Lait et beurre triomphent au XVIIe s., ainsi que les fromages, surtout les pâtes dures, comme le parmesan. La faisselle est appréciée salée, au terme du repas. Venu d’Amérique, le chocolat entre en France, à Bayonne, en 1609 ; on le savoure épais et très fort, avant que la vanille remplace les épices. Le café, qui est arrivé,lui, par Venise, est bu couramment avec du lait ; le premier« café » ouvre à Paris en 1672. Enfin, le thé transite par l’Angleterre ou le Portugal. L’eau, fort polluée, doit être bouillie, ou, de source, être acheminée de loin.

La tasse de chocolat (famille du duc de Penthièvre) – Jean Baptiste Charpentier, 1768 – Coll. Château de Versailles. Source Européana – Domaine public via Wikimedia Commons

Passons sur la cocotte-minute expérimentale de D. Papin (1687), et saluons l’apparition, au milieu du XVIIIe s., du restaurant. Plus tard, lors de la Révolution, les cuisiniers des grandes maisons qui se trouvent licenciés ouvrent leurs propres établissements – Paris n’en comptera pas moins de 3000 sous la… Restauration. Et F. Conan achève son propos par la lecture d’un menu d’époque dont la profusion se décline en huit services !

Le loup mort – Jean-Baptiste Oudry,1721
Wallace Collection, Londres – Web Gallery of Art – Domaine public via Wikimédia Commons.

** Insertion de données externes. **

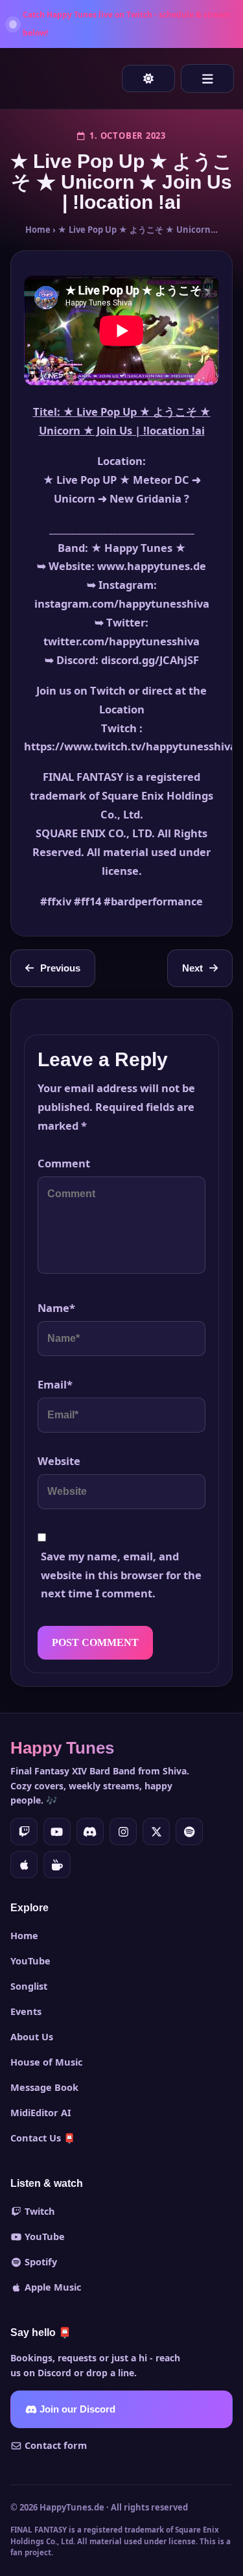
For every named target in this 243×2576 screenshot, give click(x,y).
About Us (31, 2036)
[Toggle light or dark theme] (148, 78)
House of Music (46, 2061)
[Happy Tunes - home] (24, 78)
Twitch (38, 2210)
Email (55, 1384)
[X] (156, 1831)
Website (59, 1460)
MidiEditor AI (40, 2112)
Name (56, 1307)
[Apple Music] (24, 1864)
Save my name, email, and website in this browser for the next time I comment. (121, 1575)
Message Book (44, 2087)
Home (38, 229)
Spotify (39, 2261)
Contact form (54, 2445)
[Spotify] (189, 1831)
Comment (64, 1163)
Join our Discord (76, 2409)
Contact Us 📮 (42, 2137)
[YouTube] (57, 1831)
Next (192, 967)
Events (25, 2011)
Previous (60, 967)
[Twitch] (24, 1831)
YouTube (30, 1960)
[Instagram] (123, 1831)
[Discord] (90, 1831)
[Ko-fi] (57, 1864)
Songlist (28, 1985)
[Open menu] (207, 78)
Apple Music (51, 2286)
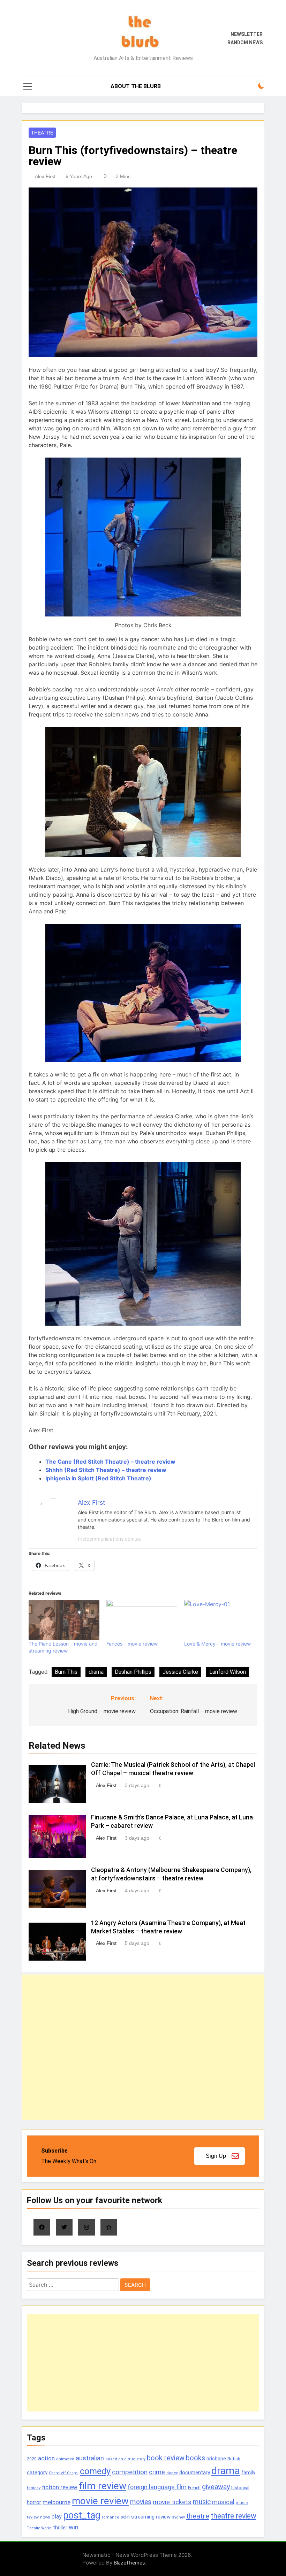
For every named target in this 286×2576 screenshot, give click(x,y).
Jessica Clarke (180, 1672)
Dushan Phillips (133, 1672)
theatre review (233, 2516)
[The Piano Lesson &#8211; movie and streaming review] (64, 1620)
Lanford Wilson (227, 1672)
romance (110, 2517)
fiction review (59, 2487)
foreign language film (157, 2487)
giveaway (216, 2487)
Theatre (42, 133)
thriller (60, 2528)
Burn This (66, 1672)
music (202, 2502)
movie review (100, 2501)
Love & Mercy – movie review (217, 1644)
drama (96, 1672)
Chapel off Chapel (63, 2473)
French (194, 2487)
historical (240, 2487)
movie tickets (172, 2502)
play (57, 2516)
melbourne (56, 2502)
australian (90, 2458)
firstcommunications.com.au (110, 1539)
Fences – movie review (132, 1644)
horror (34, 2502)
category (37, 2472)
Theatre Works (39, 2528)
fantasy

       Après un dîner heureusement plus bref et plus léger mais bien sympathique, le film Vatel (2000) de Roland Joffé, nous transporte à Chantilly, au printemps de 1671. Condé, vieillissant et ruiné, aimerait regagner la bienveillance de Louis XIV et recevoir le commandement d’une campagne contre la Hollande. Il invite dans ce but le souverain et sa cour à des festivités dont il confie l’organisation à son « maître d’hôtel », François Vatel, chargé non seulement des services de cuisine mais des divertissements les plus extravagants, pendant lesquels se donnent cours intrigues minuscules, dérisoires caprices, privilèges arrogants, « bon plaisir » sans mesure. Bien que resserré sur trois jours, le scénario manque sans doute de la tension d’une véritable action dramatique qui eût progressé vers le dénouement que chacun connaît. Le film confronte un Vatel inquiet et soigneux, et d’extraction modeste, au mépris de la noblesse, et l’oisiveté de celle-ci au labeur sans fin des serviteurs. Reste, par-dessus tout, la splendeur des images et d’une reconstitution scrupuleuse, en dépit de quelques anachronismes.